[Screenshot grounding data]
↓

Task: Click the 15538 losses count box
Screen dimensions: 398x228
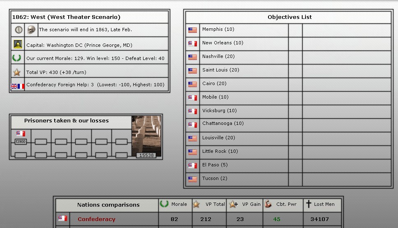Action: coord(146,155)
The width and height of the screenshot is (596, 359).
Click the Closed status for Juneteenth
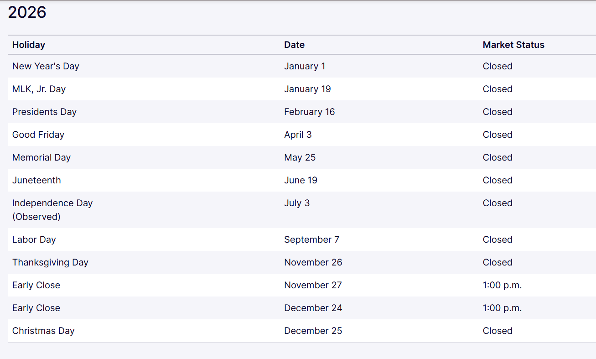pyautogui.click(x=498, y=180)
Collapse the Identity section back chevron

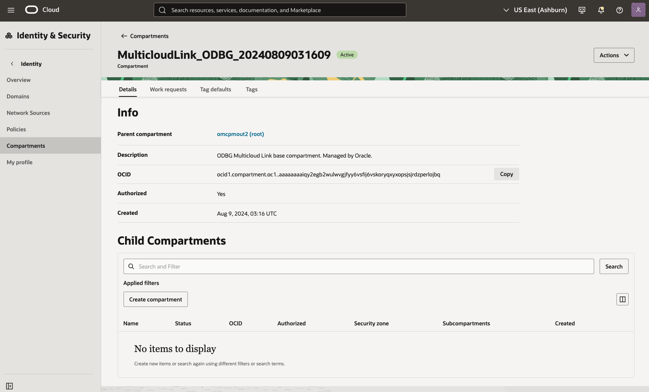(x=12, y=64)
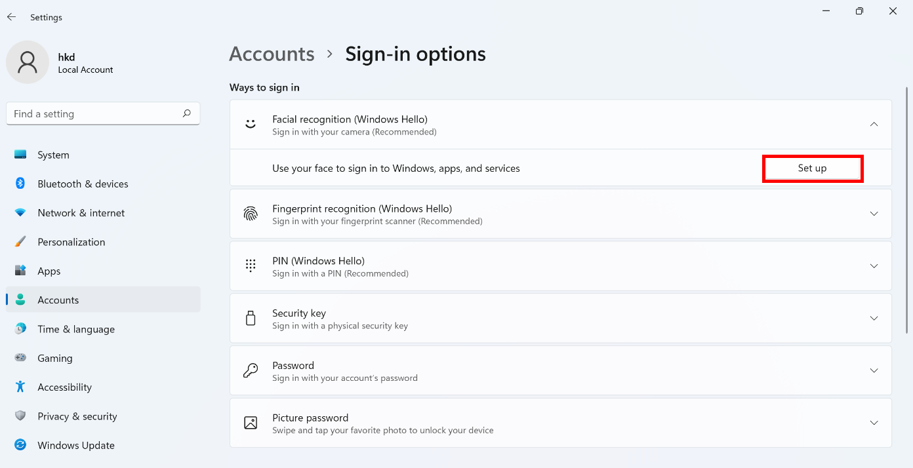The width and height of the screenshot is (913, 468).
Task: Click the search magnifier icon
Action: click(187, 113)
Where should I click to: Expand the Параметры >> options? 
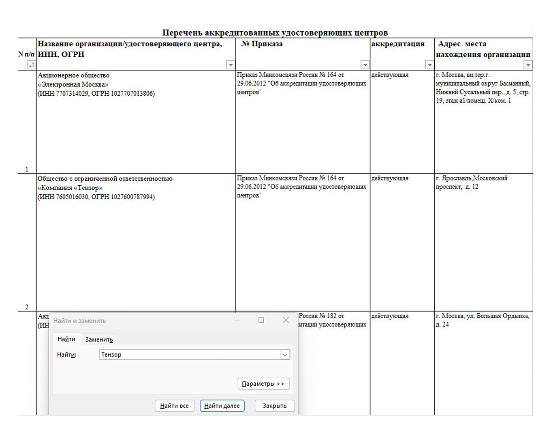(263, 384)
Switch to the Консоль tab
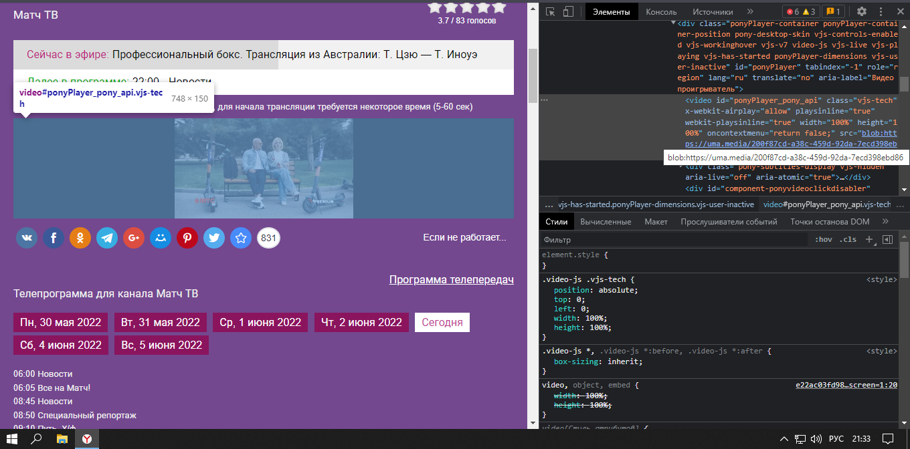910x449 pixels. (661, 11)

↑

What the exercise asks: Whenever a picture appears, leave it out, and return every record exactly.

Reply to the task:
Task: Click the 15538 losses count box
Screen dimensions: 398x228
Action: coord(146,155)
The width and height of the screenshot is (596, 359).
Click the Closed status for Juneteenth
pyautogui.click(x=498, y=180)
Collapse the Identity section back chevron

(x=12, y=64)
The width and height of the screenshot is (913, 468).
Task: Click the search magnifier icon
Action: click(187, 113)
Where should I click to: Expand the Параметры >> options? 
(263, 384)
Switch to the Консоль tab
910x449 pixels. (661, 11)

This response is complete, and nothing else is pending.